Birthday Cake Recipes And Ideas That Are Guaranteed To Wow
07/15/2013 09:19 am ET
Mar 11, 2015
By Lynn Andriani
These magnificent desserts look even better with a candle (or two, or 40) on top.
A Sweet With A Serious Wow Factor
(c) Georgia Glynn Smith
Though this dessert looks like a plain white, frosted cake, slicing into it reveals seven Roygbiv-colored layers that will undoubtedly elicit oohs and aahs. The recipe, from Edd Kimber's Say It with Cake, may take a bit more time to prepare than others, but we guarantee you'll be licking the confetti-colored crumbs off the plate.

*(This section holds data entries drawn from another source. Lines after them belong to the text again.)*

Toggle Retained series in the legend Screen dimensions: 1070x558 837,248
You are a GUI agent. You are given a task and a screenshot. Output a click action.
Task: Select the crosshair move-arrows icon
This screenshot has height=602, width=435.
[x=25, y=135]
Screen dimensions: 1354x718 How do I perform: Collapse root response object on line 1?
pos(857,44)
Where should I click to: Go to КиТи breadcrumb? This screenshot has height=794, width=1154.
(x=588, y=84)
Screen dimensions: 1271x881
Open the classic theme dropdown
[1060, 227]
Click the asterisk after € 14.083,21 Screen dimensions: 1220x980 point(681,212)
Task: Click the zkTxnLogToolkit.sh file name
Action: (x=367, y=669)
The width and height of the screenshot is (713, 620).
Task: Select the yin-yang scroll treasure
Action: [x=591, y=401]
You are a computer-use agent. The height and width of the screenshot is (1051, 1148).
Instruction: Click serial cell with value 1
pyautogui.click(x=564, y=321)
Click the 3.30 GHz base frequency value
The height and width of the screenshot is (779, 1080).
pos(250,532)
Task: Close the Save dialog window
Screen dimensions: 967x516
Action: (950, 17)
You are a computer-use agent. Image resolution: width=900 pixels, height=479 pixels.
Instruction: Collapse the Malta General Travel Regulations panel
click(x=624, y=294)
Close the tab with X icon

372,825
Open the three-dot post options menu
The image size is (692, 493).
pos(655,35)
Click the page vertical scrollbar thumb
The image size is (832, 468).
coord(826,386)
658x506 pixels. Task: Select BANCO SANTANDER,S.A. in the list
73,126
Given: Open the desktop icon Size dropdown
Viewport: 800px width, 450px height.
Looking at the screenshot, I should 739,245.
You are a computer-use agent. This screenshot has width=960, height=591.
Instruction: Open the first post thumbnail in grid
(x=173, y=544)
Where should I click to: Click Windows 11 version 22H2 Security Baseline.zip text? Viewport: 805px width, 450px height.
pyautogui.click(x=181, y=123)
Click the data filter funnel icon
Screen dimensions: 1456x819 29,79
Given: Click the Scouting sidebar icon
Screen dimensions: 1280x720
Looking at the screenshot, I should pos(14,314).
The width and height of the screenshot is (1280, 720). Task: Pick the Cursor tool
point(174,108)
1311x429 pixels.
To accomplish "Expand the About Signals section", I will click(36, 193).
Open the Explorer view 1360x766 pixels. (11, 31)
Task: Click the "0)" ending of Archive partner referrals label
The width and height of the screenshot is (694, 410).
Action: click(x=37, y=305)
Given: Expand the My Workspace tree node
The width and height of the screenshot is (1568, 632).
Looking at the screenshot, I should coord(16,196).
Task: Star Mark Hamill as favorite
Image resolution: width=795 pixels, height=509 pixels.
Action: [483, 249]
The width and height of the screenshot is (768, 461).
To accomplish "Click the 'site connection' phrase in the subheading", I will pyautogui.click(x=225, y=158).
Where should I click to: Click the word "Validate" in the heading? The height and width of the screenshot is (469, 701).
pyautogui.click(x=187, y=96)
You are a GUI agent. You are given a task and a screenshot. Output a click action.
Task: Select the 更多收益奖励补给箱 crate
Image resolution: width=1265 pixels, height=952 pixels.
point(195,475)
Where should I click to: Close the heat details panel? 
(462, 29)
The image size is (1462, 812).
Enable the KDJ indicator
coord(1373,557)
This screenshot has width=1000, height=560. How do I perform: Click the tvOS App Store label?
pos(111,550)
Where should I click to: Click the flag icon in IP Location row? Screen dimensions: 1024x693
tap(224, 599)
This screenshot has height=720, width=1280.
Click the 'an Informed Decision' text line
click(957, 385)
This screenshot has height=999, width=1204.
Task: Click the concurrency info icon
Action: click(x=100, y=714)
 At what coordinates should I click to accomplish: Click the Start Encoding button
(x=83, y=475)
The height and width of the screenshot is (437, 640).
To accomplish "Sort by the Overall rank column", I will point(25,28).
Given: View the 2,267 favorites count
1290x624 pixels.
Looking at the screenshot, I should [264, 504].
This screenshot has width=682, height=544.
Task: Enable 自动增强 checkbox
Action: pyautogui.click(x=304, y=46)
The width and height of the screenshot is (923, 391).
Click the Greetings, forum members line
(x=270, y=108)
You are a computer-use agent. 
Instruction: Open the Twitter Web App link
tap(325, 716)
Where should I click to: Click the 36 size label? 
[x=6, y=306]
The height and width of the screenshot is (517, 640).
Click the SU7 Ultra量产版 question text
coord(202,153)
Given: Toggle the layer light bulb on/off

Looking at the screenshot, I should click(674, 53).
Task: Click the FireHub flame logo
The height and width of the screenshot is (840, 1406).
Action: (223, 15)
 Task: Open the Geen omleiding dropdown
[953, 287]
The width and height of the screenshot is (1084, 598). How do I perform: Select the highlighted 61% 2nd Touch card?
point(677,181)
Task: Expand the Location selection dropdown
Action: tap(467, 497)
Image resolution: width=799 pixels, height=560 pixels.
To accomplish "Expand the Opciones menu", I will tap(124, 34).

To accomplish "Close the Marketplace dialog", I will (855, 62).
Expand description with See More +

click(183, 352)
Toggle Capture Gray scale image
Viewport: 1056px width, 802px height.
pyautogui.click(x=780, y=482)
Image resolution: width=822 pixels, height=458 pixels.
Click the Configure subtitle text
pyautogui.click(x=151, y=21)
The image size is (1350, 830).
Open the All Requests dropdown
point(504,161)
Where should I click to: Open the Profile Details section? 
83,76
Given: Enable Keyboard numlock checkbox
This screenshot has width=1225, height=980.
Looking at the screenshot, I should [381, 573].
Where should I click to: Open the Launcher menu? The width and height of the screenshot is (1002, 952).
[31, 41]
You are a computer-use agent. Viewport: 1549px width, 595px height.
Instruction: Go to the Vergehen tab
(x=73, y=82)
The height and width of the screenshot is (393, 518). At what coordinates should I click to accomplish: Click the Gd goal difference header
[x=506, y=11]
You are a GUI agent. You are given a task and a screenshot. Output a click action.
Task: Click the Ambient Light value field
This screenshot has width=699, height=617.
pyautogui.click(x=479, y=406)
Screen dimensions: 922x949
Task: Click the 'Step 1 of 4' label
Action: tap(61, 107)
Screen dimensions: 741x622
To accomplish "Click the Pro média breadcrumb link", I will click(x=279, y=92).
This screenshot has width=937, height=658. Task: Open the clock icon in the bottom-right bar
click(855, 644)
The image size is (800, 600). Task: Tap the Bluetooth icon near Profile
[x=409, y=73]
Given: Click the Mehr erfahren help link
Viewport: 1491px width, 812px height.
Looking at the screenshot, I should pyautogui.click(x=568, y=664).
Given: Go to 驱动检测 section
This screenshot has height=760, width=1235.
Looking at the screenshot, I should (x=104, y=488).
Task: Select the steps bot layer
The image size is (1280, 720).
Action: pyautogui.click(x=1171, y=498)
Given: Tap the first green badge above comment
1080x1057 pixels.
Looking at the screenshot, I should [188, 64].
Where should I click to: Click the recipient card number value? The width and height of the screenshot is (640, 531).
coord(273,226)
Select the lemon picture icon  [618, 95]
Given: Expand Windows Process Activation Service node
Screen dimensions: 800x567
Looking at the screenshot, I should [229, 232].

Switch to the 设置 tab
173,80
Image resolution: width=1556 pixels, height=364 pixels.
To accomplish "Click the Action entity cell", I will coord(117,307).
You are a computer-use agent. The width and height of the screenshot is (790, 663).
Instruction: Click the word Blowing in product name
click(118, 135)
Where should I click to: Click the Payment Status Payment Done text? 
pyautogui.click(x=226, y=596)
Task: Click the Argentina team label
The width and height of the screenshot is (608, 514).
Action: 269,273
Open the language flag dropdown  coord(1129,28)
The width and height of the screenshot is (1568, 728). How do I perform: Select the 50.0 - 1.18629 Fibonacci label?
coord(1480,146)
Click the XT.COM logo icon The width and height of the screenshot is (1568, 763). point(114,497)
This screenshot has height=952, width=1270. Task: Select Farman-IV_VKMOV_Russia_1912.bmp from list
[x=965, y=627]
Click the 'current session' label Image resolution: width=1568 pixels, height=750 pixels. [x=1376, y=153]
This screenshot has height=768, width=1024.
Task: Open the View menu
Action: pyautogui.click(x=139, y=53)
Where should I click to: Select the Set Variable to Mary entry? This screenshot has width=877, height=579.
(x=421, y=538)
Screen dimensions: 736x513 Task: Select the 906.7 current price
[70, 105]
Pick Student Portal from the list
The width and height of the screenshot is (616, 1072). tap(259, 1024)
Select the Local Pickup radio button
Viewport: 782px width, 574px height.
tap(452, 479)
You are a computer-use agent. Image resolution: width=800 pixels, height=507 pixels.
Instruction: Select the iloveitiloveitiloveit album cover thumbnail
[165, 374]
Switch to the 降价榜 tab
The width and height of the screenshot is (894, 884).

Sometimes even a cake that seems uncomplicated has an ingredient list a mile long and directions that make you want to pull your hair out. Not this classic from Jennifer Perillo's Homemade with Love. To make her light and airy layer cake, you add the wet and dry ingredients together all at once, and beat the batter on high speed (two things many pros warn against). Trust Perillo, and you'll be rewarded with a moist, buttery -- and can't-go-wrong -- meal finale.
Arranging colorful M&M's on top of any cake is one of the fastest ways to instantly transform it into a celebration-worthy dessert. Place those candy-coated chocolates atop fluffy angel food cake that's layered with a mascarpone-cheese-raspberry-jam filling and covered in cream cheese frosting, and you've got one downright amazing birthday treat.
The Perfect Pink Confection For A Summer Afternoon
(c) Heather Christo and Jim Henkins
Strawberry buttercream frosting and freshly sliced strawberries sandwiched between two layers of tart lemon cake make for a dessert that tastes remarkably similar to a glass of pink lemonade -- and that's just a liiiittle more indulgent. The recipe, from Heather Christo's Generous Table, includes fresh lemon zest, fresh lemon juice and a cup of buttermilk (the acid in the dairy helps tenderize the gluten in the batter, so the cake has a softer texture).
Rather than let an open bottle of red wine languish on the refrigerator shelf, blogger Deb Perelman, author of The Smitten Kitchen Cookbook, uses it in place of the usual food coloring in a red velvet cake. The result -- a rich, fudgy marriage of chocolate and wine -- will leave you hopeful for more leftover Pinot Noir in the near future.
God bless Ina Garten: Her version of the sweet and spiced favorite calls for frosting between the layers of the cake but not around the sides, eliminating a step that, for many of us, results in something that looks like a seventh-grade home-ec project. Throw some diced candied ginger on top, and you'll be sure to impress.